--- Data for processing Enclosed Below ---
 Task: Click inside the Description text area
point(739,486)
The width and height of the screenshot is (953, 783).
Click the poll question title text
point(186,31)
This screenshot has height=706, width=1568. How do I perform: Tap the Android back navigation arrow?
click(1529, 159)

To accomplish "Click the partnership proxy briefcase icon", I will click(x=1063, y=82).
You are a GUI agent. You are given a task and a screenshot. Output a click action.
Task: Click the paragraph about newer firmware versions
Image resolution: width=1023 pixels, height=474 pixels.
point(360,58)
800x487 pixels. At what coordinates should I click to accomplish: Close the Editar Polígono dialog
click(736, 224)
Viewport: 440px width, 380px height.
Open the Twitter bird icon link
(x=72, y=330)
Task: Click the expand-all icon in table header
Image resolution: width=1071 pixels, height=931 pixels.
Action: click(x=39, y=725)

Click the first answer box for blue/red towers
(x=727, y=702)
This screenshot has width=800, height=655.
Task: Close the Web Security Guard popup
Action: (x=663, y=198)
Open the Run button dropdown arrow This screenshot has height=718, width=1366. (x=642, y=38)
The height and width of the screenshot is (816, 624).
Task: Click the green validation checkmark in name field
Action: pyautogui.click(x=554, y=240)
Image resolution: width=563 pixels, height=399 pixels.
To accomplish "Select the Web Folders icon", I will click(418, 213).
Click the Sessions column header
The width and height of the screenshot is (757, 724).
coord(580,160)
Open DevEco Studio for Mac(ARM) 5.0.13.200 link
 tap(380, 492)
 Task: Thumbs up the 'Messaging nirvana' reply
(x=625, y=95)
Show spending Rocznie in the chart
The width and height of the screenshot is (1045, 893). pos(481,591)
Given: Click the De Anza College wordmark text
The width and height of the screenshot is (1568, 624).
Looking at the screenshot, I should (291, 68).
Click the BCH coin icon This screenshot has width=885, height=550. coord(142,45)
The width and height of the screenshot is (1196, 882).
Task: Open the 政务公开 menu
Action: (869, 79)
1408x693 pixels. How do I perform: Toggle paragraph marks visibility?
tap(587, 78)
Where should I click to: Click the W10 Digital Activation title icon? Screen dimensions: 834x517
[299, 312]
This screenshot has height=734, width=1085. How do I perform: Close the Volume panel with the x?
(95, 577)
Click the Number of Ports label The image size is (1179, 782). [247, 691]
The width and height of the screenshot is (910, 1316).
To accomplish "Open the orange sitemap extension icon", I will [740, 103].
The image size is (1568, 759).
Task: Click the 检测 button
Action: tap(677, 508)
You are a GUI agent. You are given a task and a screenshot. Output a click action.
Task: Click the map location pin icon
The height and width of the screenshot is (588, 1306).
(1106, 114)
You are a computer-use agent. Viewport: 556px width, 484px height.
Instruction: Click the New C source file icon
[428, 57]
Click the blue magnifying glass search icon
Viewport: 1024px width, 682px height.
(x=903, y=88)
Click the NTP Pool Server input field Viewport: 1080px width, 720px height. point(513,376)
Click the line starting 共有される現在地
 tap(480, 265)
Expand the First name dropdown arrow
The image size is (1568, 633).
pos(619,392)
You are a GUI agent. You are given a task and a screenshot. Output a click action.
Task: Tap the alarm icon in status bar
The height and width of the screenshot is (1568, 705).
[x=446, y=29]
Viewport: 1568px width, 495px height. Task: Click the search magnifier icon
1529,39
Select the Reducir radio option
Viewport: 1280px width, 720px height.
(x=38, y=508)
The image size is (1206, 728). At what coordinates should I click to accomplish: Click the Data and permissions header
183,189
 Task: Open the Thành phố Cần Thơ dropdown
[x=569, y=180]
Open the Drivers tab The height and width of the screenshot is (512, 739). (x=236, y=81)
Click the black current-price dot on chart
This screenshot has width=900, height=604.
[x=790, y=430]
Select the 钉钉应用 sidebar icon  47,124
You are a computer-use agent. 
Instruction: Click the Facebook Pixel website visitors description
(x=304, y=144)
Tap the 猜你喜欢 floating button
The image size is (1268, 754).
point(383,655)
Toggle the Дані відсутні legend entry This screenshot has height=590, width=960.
--- End of Enclosed Data for processing ---
● Your assignment
Reproduce the listing above exactly as far as the line with "Viewport: 440px width, 380px height.", that line included.

● Expected answer
 Task: Click inside the Description text area
point(739,486)
The width and height of the screenshot is (953, 783).
Click the poll question title text
point(186,31)
This screenshot has height=706, width=1568. How do I perform: Tap the Android back navigation arrow?
click(1529, 159)

To accomplish "Click the partnership proxy briefcase icon", I will click(x=1063, y=82).
You are a GUI agent. You are given a task and a screenshot. Output a click action.
Task: Click the paragraph about newer firmware versions
Image resolution: width=1023 pixels, height=474 pixels.
point(360,58)
800x487 pixels. At what coordinates should I click to accomplish: Close the Editar Polígono dialog
click(736, 224)
Viewport: 440px width, 380px height.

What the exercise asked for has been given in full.